I read bits of a number of programming books, including JavaScript for Kids by Nick Morgan, JavaScript Enlightenment by Cody Lindley, Effective JavaScript by David Herman, Thinking Functionally with Haskell by Richard Bird, and Swift Pocket Reference by Anthony Gray, Effective Modern C++ by Scott Meyers, and Learning Web App Development by Semmy Purewal. After NewtonScript, JavaScript is a perpetual disappointment to me: an overly-complex language, spawning far too many dialects and preprocessors. I spent many years avoiding web development with JavaScript, but it looks like I may have to master it if I want to work in this job market. I keep going back to Haskell instead; when I study Haskell, I always feel that I'm learning something that makes me a better programmer, as opposed to just learning some trivial gratuitous thing that is broken about a language design.

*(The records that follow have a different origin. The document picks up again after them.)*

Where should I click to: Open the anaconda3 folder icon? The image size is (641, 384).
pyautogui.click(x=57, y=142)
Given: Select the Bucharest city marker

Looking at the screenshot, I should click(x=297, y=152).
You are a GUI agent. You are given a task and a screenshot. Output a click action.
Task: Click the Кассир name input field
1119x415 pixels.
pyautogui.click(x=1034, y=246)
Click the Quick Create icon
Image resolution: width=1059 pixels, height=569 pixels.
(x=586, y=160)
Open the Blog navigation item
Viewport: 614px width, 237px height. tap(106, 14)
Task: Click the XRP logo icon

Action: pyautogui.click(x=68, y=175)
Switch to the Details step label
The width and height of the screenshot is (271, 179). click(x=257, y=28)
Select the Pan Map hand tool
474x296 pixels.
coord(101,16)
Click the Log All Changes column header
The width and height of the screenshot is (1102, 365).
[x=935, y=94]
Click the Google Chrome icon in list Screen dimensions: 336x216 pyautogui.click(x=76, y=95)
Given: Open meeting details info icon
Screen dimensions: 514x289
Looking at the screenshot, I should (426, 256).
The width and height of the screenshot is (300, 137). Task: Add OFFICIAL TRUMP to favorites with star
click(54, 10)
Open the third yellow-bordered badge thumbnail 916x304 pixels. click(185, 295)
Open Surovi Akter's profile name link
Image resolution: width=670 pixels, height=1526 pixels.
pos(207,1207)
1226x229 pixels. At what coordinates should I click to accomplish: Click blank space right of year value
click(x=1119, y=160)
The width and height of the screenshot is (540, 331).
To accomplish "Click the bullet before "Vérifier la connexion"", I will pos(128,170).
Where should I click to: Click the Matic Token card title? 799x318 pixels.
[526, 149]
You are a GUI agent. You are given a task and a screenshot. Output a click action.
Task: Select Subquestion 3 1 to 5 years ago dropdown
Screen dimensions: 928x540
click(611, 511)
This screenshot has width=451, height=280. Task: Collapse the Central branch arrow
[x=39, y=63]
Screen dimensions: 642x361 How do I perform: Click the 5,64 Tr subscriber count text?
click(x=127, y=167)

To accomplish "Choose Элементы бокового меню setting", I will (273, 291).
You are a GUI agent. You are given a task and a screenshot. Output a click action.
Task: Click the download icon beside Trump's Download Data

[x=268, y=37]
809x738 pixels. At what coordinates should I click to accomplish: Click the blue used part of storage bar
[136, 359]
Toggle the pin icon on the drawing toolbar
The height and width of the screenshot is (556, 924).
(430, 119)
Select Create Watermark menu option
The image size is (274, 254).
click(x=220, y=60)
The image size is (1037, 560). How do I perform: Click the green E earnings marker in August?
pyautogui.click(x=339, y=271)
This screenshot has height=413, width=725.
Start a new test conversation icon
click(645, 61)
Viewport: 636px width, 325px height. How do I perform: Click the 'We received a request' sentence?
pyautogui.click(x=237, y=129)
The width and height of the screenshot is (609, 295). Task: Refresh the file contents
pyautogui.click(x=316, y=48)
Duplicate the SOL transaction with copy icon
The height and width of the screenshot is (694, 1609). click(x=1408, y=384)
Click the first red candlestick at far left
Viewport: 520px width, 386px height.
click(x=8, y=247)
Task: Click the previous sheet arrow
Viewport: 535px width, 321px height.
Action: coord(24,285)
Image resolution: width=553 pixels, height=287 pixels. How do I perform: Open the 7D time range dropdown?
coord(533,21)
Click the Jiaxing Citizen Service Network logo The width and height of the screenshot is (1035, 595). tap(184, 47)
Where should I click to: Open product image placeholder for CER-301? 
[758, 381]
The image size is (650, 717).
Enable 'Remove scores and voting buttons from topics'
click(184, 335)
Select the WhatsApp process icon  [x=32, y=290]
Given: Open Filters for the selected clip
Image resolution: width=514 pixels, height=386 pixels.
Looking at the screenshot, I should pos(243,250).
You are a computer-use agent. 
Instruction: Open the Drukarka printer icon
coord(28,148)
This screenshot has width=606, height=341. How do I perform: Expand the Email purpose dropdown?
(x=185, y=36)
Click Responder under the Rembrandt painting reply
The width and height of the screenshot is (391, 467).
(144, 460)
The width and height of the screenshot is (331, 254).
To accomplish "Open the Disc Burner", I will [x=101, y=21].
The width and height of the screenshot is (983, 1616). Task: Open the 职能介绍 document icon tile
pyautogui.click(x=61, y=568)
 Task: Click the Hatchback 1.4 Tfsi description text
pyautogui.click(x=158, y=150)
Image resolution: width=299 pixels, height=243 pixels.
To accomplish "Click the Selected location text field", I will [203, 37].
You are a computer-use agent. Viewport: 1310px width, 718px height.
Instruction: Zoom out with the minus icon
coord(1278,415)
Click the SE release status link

One of the great frustrations of spending decades programming -- I first learned programming when I was just a child, in the late 1970s -- is that you have to watch the same thoughtless language design problems happen over and over again. There is some progress, but the state of the art for mainstream programmers, as opposed to a very small minority of programming language researchers using Haskell, is really not much better than it was in the nineties. But there is progress.

Swift is the new language for Mac and iOS development and I haven't studied it enough to have a strong opinion about it yet. Tentatively, I'm just happy that it will be possible to use Apple's libraries for MacOS X and iOS without Objective-C, and also keep in mind that it is a new language. Meanwhile, JavaScript is twenty years old and although some of the new features look promising, the original botched, hacked language design still pulsates within.

I started re-reading Moby Dick by Herman Melville. I've read this novel before. I wound up getting through college with an English degree without ever reading it, probably because more of my classes covered British writers than American writers. The first time I read Moby Dick, I was impressed that a book with such a reputation for difficulty was, at its core, really a very engaging adventure story. Re-reading it now, I am impressed at how philosophical, how iconocolastic, and how funny it is. I am reading the Penguin deluxe paperback, ISBN 978-0143105954, which is a big chunky paperback with white hand-drawn text on the cover, and wonderful artwork. It is a real pleasure to hold in the hands. This time I am reading the book more slowly, and savoring it, reading portions out loud to my children, doing silly voices for the characters. I did not finish it in January. I will probably not finish it in February, but I'll keep going.

In February, I'm also planning to take on Barry Miles' big biography of William S. Burroughs, Call Me Burroughs. We'll see how that goes. I also want to re-read Tom Robbins' Another Roadside Attraction, a book that was important to me in high school, and see what I think of it thirty years later.